| What you are asked to do |
Reproduce the following post on the cauliflower crust pizza at Pizzeria Uno in full, word for word and line for line.

══ Page excerpt ══

Cauliflower crust pizza at Pizzeria Uno
For various health reasons too boring to get into here, I’m forced to lead a low carb-lifestyle. So when I was a meeting this evening at the local Pizzeria Uno’s, I expected to order a grilled chicken caesar salad, which is normally the only thing I can get when I go out.
But as I was sitting at the bar, waiting for the others to arrive, and pouring my woes out to the bartender, she mentioned that Pizzeria Uno now has a cauliflower crust pizza.
In fact, today was the first day they had it. I don’t know if that was true in other locations, but here in Massachusetts, they just got the new menus that very day.

Pizzeria Uno now offers cauliflower pizza with all the regular topping options. (Photo by Keith Cassatt.)
I couldn’t find nutrition information anywhere, but the bartender did show me the ingredient label from the box the pizza crust came in. The first ingredient was cauliflower, followed by mozzarella cheese, then some gluten-free flours, and finally ending with xanthan gum. I didn’t get a chance to copy all that down because I didn’t realize I’d be writing an article about it!
The menu only had calorie counts, saying to subtract 30 calories from each slice when replacing the crust with the cauliflower crust.
Normally, a slice of their personal-size thin-crust pepperoni pizza is 150 calories a slice.

═══
══ Given data ══

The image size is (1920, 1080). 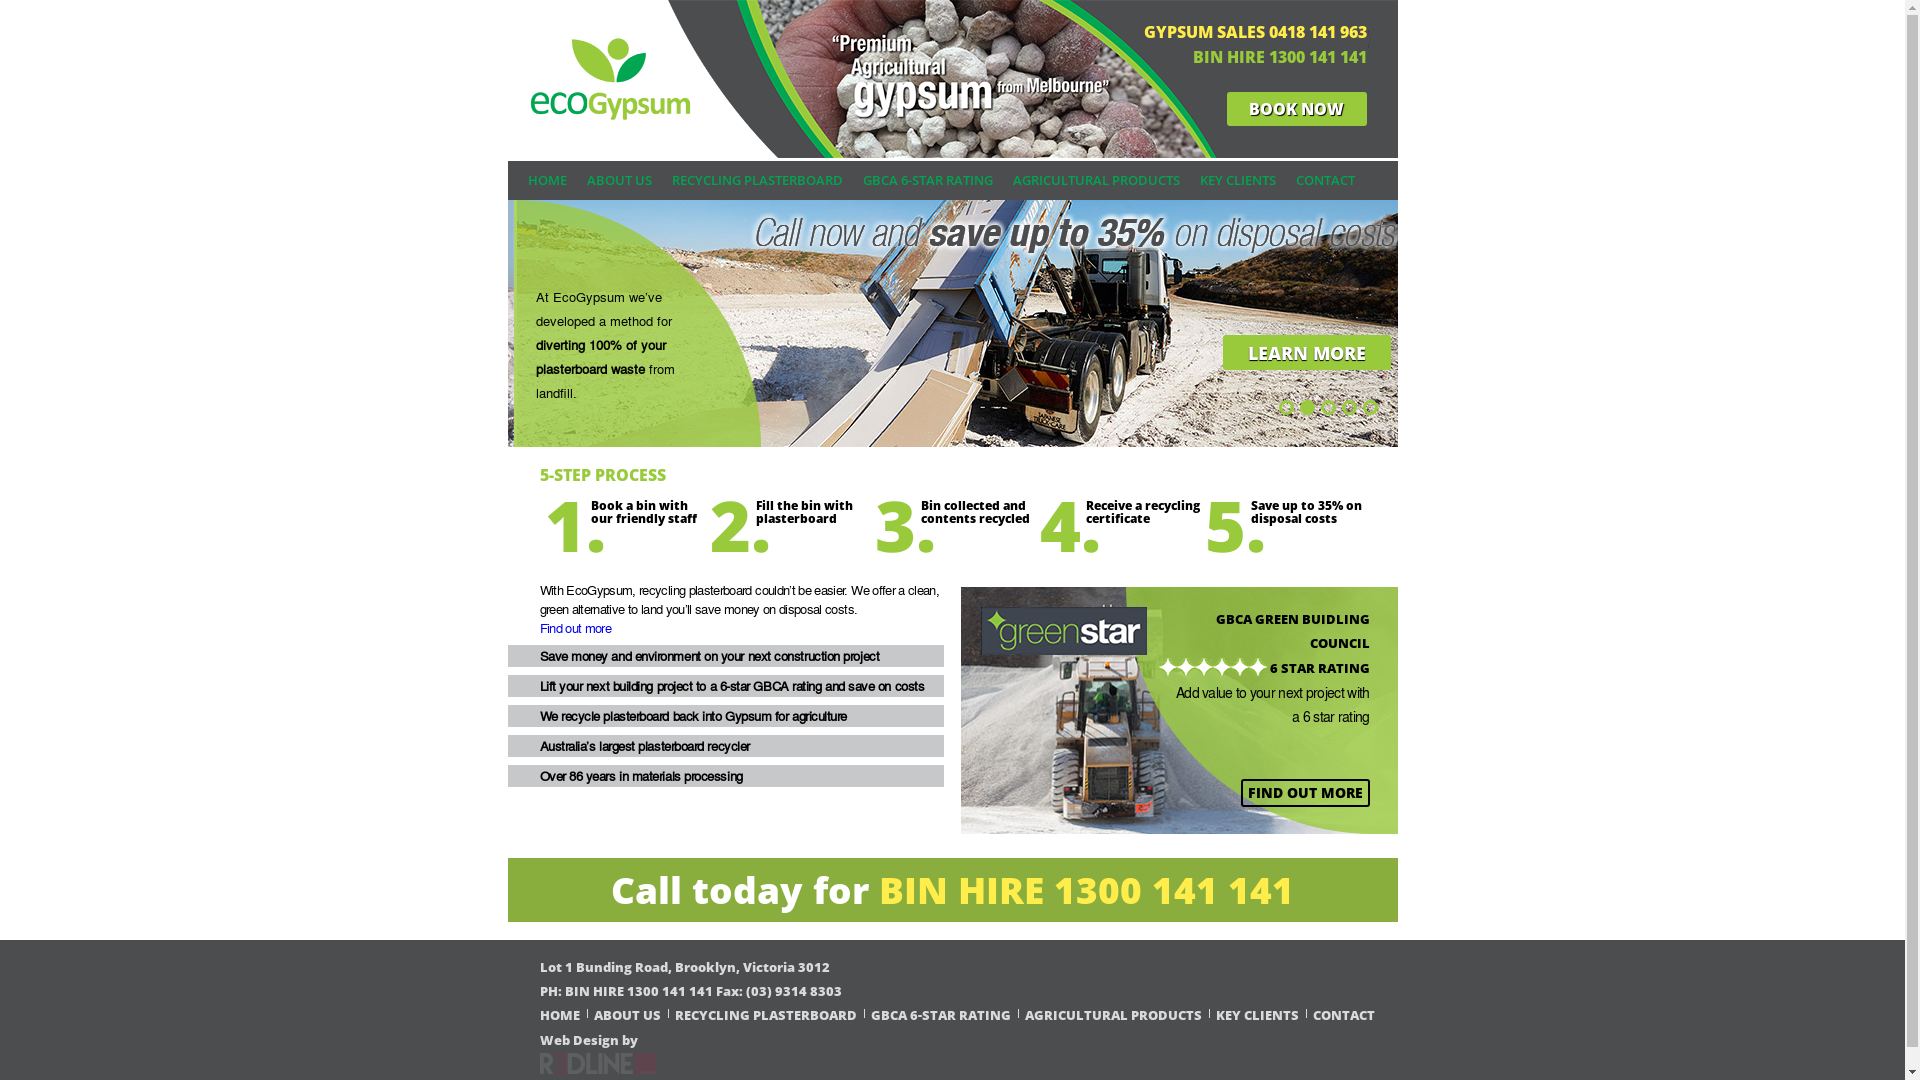 What do you see at coordinates (927, 180) in the screenshot?
I see `GBCA 6-STAR RATING` at bounding box center [927, 180]. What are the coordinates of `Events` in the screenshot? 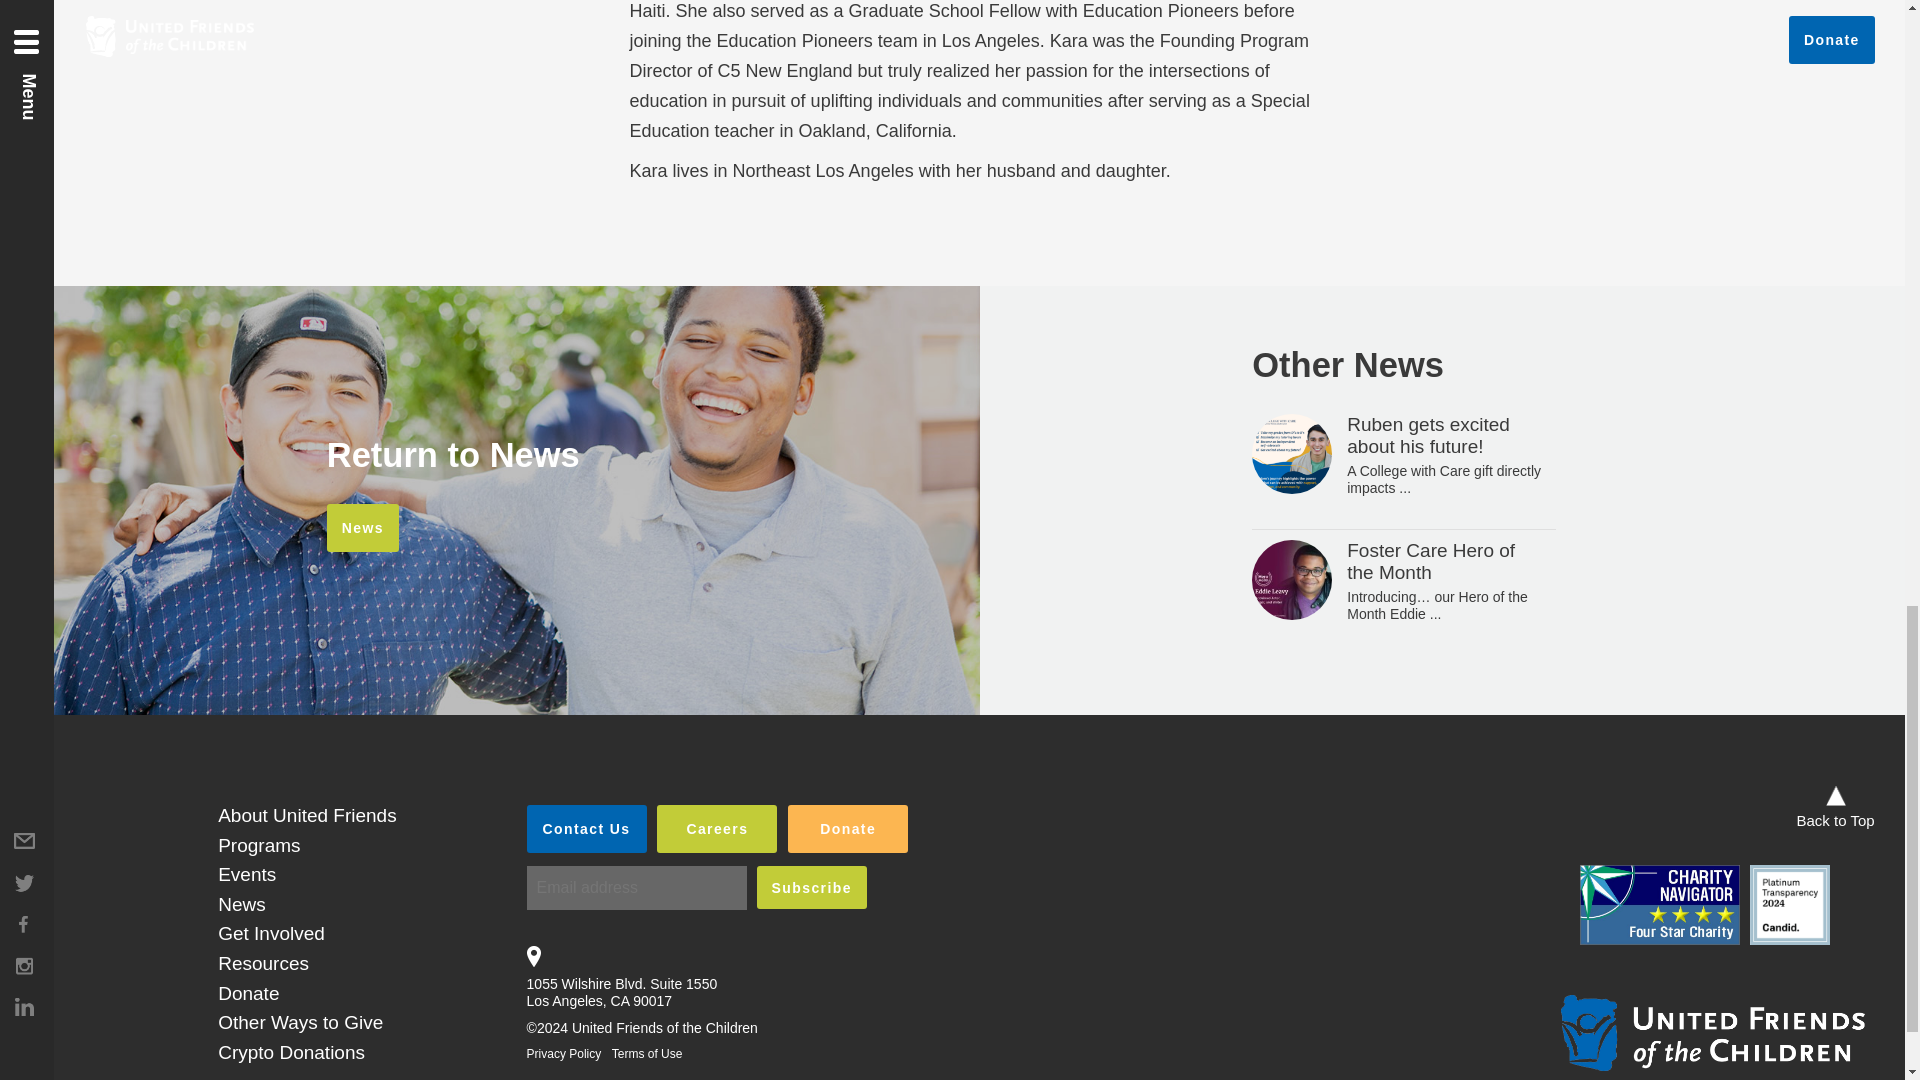 It's located at (247, 874).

═══

| Output for this task |
Cauliflower crust pizza at Pizzeria Uno
For various health reasons too boring to get into here, I’m forced to lead a low carb-lifestyle. So when I was a meeting this evening at the local Pizzeria Uno’s, I expected to order a grilled chicken caesar salad, which is normally the only thing I can get when I go out.
But as I was sitting at the bar, waiting for the others to arrive, and pouring my woes out to the bartender, she mentioned that Pizzeria Uno now has a cauliflower crust pizza.
In fact, today was the first day they had it. I don’t know if that was true in other locations, but here in Massachusetts, they just got the new menus that very day.

Pizzeria Uno now offers cauliflower pizza with all the regular topping options. (Photo by Keith Cassatt.)
I couldn’t find nutrition information anywhere, but the bartender did show me the ingredient label from the box the pizza crust came in. The first ingredient was cauliflower, followed by mozzarella cheese, then some gluten-free flours, and finally ending with xanthan gum. I didn’t get a chance to copy all that down because I didn’t realize I’d be writing an article about it!
The menu only had calorie counts, saying to subtract 30 calories from each slice when replacing the crust with the cauliflower crust.
Normally, a slice of their personal-size thin-crust pepperoni pizza is 150 calories a slice.